Ousmane Dan Fodio Diallo, est un responsable politique et administrateur d’entreprise. Celui qui a fondé le parti ARDI (l’Alliance pour la Renaissance, la Démocratie et l’Intégration) en 2004 n’est pas de ceux qui pensent que l’insurrection a apporté du renouveau au Burkina Faso. Dans cet entretien à Libreinfo.net il est critique de cet évènement politico-social qui a fait basculer le régime de Blaise Compaoré le 31 octobre 2014.Le Président du parti ARDI, pense qu’il faut laisser la lutte contre le terrorisme aux forces armées au lieu de vouloir tous s’immiscer.
Le Burkina Faso commémore les cinq ans de l’insurrection populaire que d’aucuns estiment avoir été vidé de son contenu. Comment analysez-vous un tel jugement ?
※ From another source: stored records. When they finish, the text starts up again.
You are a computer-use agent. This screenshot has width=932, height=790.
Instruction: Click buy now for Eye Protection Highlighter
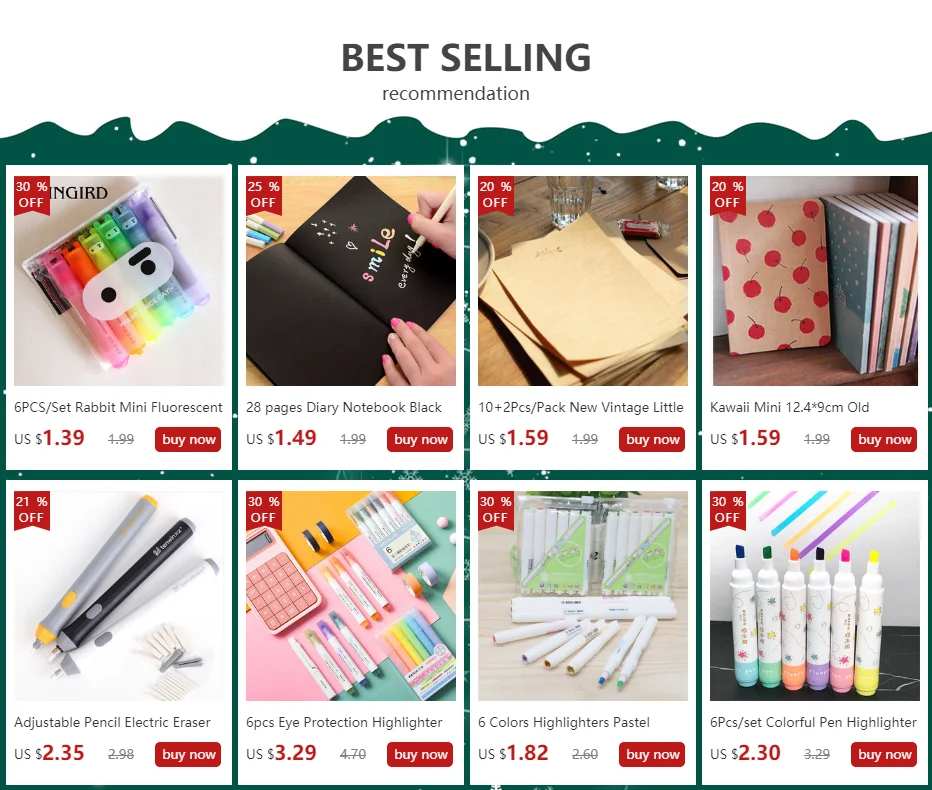[x=420, y=754]
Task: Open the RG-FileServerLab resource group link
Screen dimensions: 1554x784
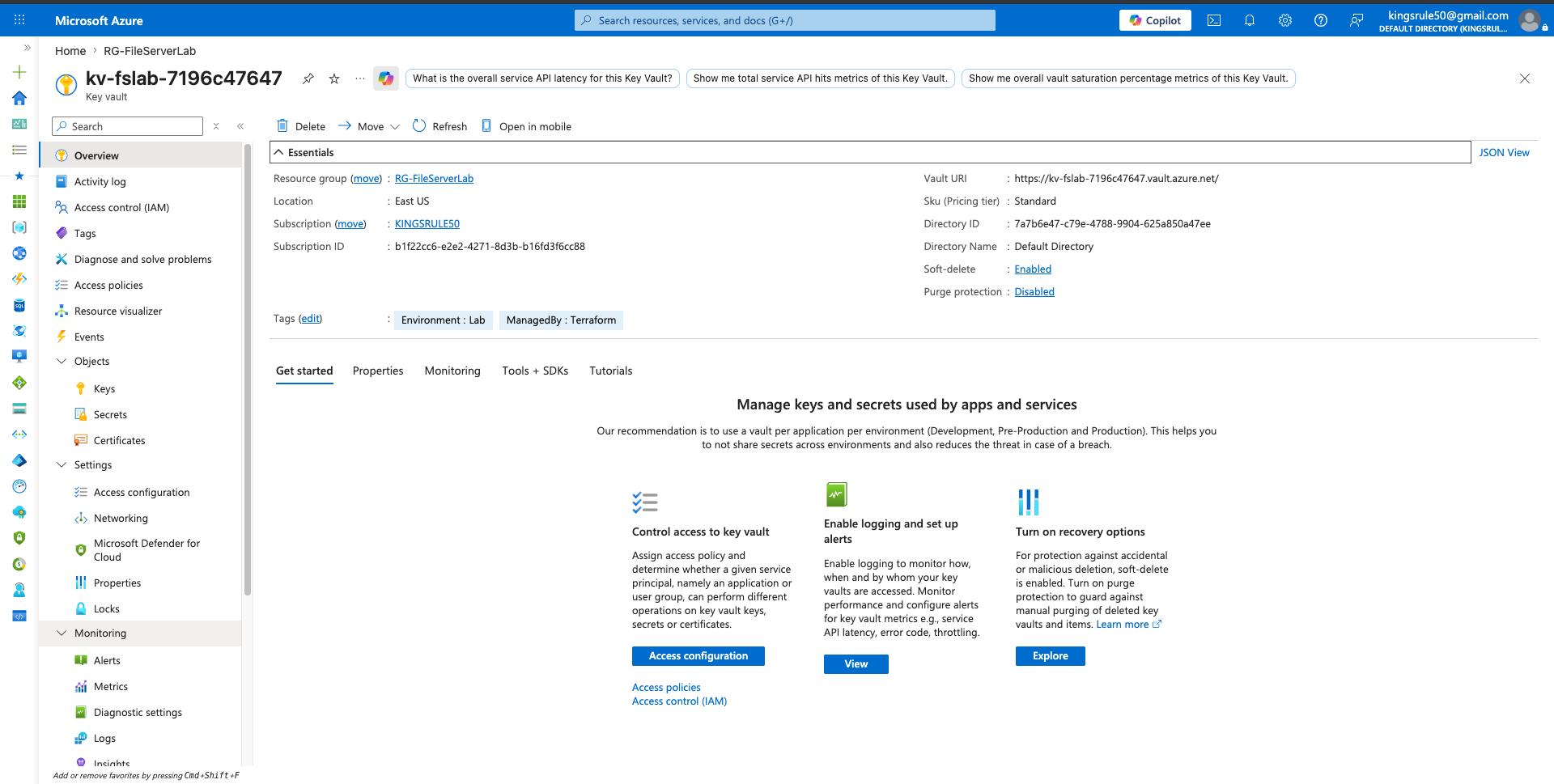Action: [x=434, y=179]
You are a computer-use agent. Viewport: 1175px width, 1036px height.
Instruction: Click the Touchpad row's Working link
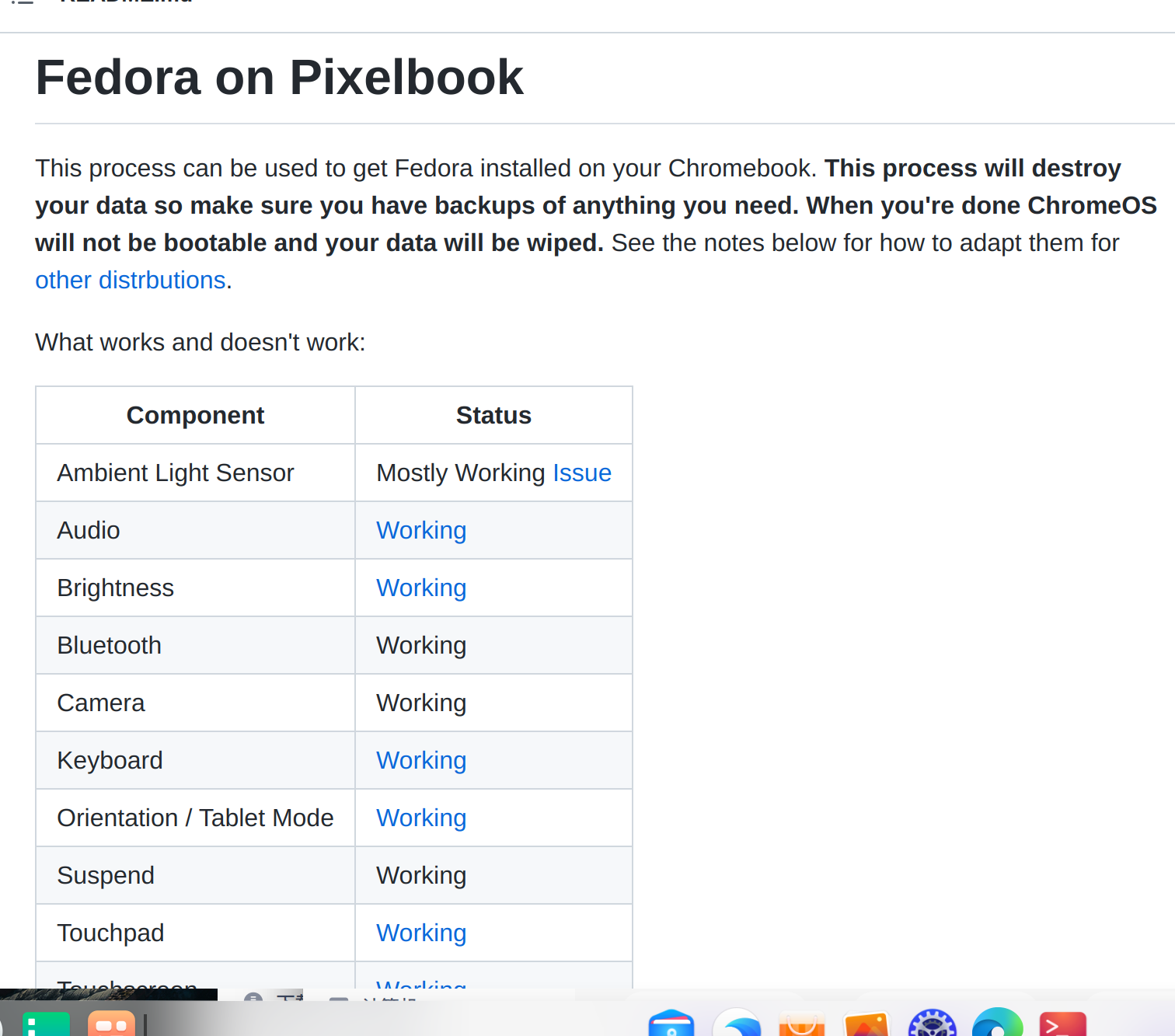pyautogui.click(x=421, y=933)
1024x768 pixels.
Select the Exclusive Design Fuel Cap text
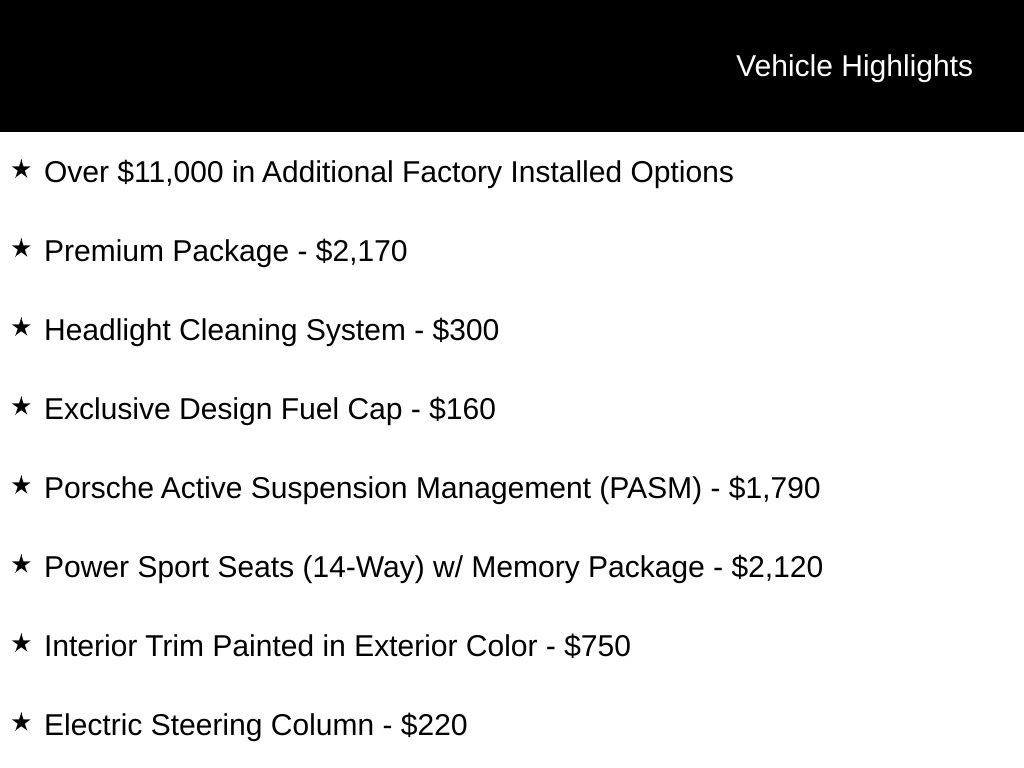click(223, 409)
J’écoute les uns et les autres dans les kiosques, les cafés et consorts ainsi que les analystes politiques. Au sein de la commission de réflexion de notre parti, nous avons estimé que les analyses sont fonction des intérêts des uns et des autres. Personnellement, je tire l’enseignement que cette insurrection a empêché la modification de l’article 37 et la tenue d’élections non contestées. Pour le reste, j’estime que quand on fait la balance entre ce que l’on a perdu et ce que l’on a gagné, l’on a plus perdu que gagné avec toutes les pertes en vies humaines et les destructions de biens que l’insurrection a engendrés. L’insurrection a, à mon avis, été noyautée par des intellectuels petits bourgeois qui sont parvenus à des postes auxquels ils n’ont peut-être jamais pensé y être un jour.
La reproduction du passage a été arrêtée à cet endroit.